[BEGIN Text excerpt]

Jerome Donald Olsavsky (born March 29, 1967) is a former professional American football linebacker and coach in the National Football League (NFL). He played for the Pittsburgh Steelers, Baltimore Ravens and the Cincinnati Bengals.

Playing career
Olsavsky was born in the industrial town of Youngstown, Ohio. He gained early recognition as a star football player at Chaney High School and went on to play collegiately at the University of Pittsburgh. Following his graduation, he was drafted by the Steelers in the 1989 NFL Draft. Olsavsky finished his playing career in 1998 with the Baltimore Ravens.

Coaching
When Olsavsky ended his career in professional football, he spent several years coaching in various places, such as Carnegie Mellon University. He also served as an assistant strength coach at North Carolina for one season. He then served as an assistant football coach at Youngstown State University for seven seasons coaching linebackers.

[END Text excerpt]

> Written task A: List every NFL team that Jerome Olsavsky played for, according to the text about his career.
> Written task B: From the records, reproduce the part that opens with the line containing "For every named target in this 868×483" and closes with the line containing "Как завязать пояс бантом (56, 107)", including both of those lines.
The records that follow have no connection to the text about Jerome Olsavsky.

[BEGIN Task input]

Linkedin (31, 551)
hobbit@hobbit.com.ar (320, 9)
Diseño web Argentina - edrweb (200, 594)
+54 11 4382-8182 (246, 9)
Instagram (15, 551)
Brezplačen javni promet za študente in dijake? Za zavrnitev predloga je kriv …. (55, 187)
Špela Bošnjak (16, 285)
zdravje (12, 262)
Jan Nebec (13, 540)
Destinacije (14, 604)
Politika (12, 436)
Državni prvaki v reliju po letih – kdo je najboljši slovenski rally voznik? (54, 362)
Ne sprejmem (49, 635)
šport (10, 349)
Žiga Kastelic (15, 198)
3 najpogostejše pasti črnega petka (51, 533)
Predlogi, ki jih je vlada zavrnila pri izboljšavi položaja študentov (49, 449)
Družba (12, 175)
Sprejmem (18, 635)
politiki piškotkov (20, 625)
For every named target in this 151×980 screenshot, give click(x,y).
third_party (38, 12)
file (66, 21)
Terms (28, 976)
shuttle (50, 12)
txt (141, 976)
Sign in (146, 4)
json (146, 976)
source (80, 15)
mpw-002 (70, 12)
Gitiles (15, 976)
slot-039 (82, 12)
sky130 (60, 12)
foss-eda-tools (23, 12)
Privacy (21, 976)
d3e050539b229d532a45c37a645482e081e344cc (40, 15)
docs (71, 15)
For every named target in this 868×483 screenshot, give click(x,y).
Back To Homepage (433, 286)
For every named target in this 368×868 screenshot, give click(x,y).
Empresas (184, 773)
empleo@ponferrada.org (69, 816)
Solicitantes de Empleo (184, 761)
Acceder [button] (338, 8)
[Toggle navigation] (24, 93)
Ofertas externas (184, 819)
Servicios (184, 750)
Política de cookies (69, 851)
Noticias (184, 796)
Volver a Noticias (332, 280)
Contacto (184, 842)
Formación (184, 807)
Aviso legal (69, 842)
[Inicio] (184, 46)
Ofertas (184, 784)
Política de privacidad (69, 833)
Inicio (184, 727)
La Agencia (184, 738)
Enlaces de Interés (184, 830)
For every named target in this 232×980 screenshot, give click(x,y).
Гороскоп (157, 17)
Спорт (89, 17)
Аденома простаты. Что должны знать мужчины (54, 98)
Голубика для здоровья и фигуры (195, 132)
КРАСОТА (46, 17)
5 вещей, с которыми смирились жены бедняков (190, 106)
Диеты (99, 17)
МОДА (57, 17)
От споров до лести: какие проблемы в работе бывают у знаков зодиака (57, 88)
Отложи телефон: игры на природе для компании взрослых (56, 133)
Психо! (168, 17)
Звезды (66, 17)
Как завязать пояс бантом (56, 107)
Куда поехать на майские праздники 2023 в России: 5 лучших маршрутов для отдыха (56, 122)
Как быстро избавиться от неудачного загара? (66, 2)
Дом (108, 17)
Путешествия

[END Task input]

> Complete answer A: Pittsburgh Steelers, Baltimore Ravens, Cincinnati Bengals

> Complete answer B:
For every named target in this 868×483 screenshot, give click(x,y).
Back To Homepage (433, 286)
For every named target in this 368×868 screenshot, give click(x,y).
Empresas (184, 773)
empleo@ponferrada.org (69, 816)
Solicitantes de Empleo (184, 761)
Acceder [button] (338, 8)
[Toggle navigation] (24, 93)
Ofertas externas (184, 819)
Servicios (184, 750)
Política de cookies (69, 851)
Noticias (184, 796)
Volver a Noticias (332, 280)
Contacto (184, 842)
Formación (184, 807)
Aviso legal (69, 842)
[Inicio] (184, 46)
Ofertas (184, 784)
Política de privacidad (69, 833)
Inicio (184, 727)
La Agencia (184, 738)
Enlaces de Interés (184, 830)
For every named target in this 232×980 screenshot, give click(x,y).
Гороскоп (157, 17)
Спорт (89, 17)
Аденома простаты. Что должны знать мужчины (54, 98)
Голубика для здоровья и фигуры (195, 132)
КРАСОТА (46, 17)
5 вещей, с которыми смирились жены бедняков (190, 106)
Диеты (99, 17)
МОДА (57, 17)
От споров до лести: какие проблемы в работе бывают у знаков зодиака (57, 88)
Отложи телефон: игры на природе для компании взрослых (56, 133)
Психо! (168, 17)
Звезды (66, 17)
Как завязать пояс бантом (56, 107)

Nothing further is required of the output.